** PROBLEM TO SOLVE **
Please rewrite the records from the line with "Given: Click the" to the line with "coord(481,308)", replacing "Click" with "Select" and leaving everything else unchanged.

──────── LISTED ENTRIES ────────

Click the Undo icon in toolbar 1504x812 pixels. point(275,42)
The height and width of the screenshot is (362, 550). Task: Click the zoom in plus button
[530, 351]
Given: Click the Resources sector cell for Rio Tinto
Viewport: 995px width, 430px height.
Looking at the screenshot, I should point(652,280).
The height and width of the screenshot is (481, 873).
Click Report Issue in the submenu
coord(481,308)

────────
──────── LISTED ENTRIES ────────

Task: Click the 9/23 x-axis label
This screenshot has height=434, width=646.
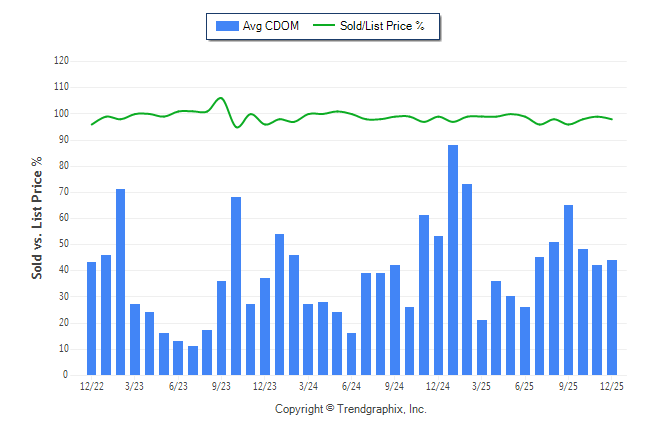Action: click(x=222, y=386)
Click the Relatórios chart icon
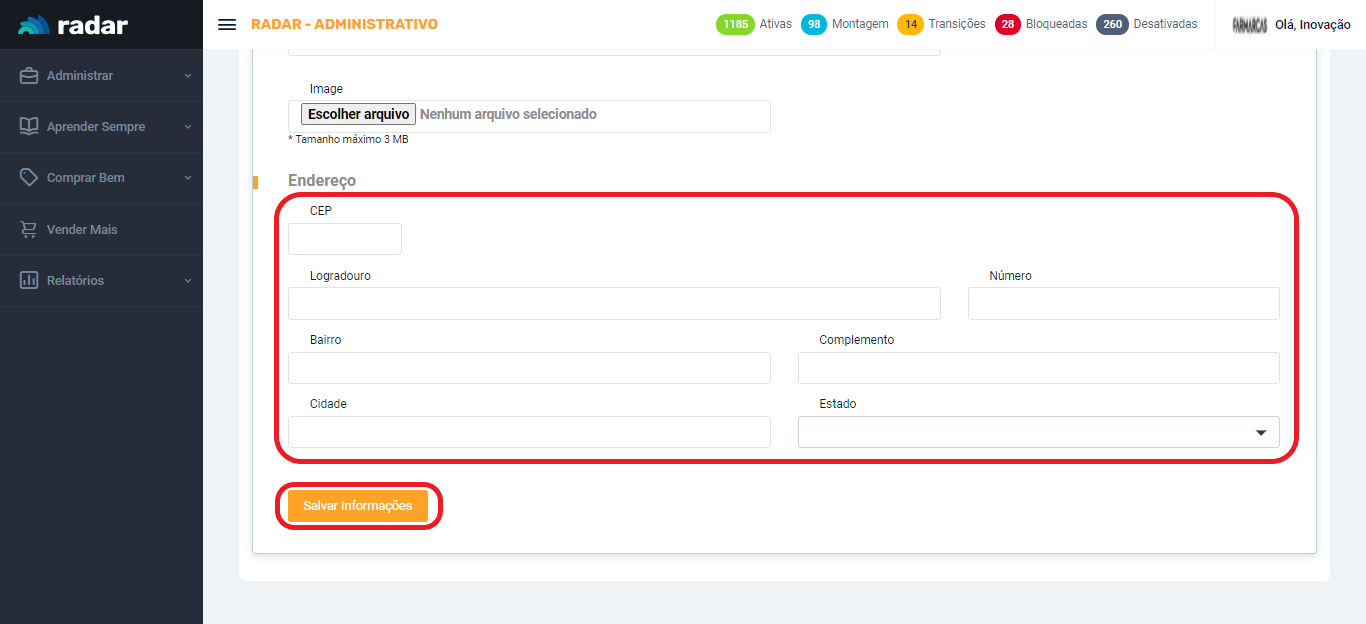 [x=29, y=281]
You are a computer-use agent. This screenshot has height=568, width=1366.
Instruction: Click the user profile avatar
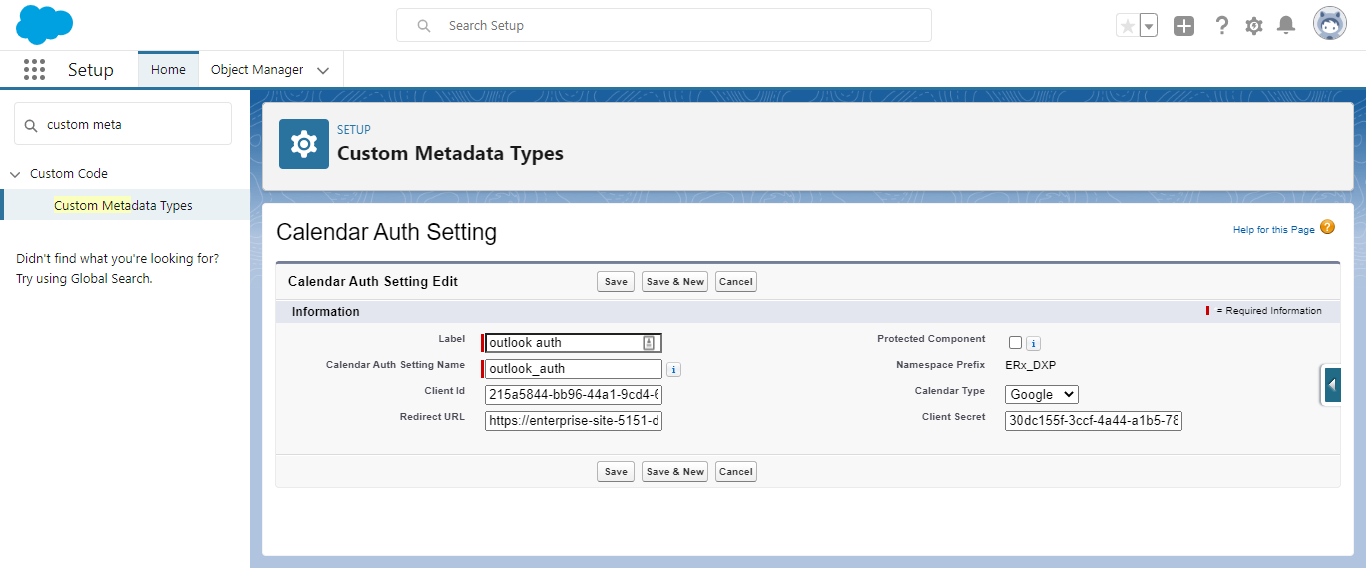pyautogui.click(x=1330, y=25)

────────
──────── LISTED ENTRIES ────────

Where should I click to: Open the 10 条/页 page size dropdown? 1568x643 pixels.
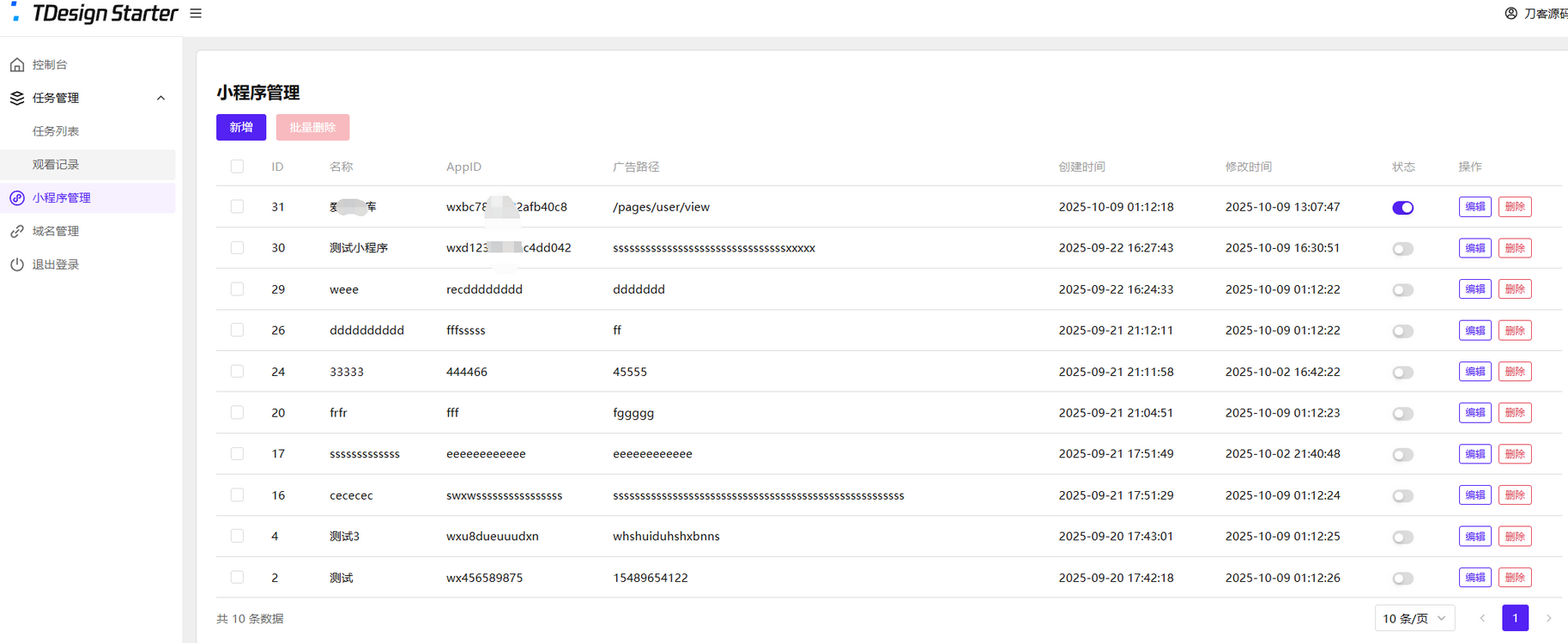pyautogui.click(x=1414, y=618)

────────

** RESPONSE FOR THIS EXERCISE **
Given: Select the Resources sector cell for Rio Tinto
Viewport: 995px width, 430px height.
Looking at the screenshot, I should point(652,280).
The height and width of the screenshot is (481, 873).
Select Report Issue in the submenu
coord(481,308)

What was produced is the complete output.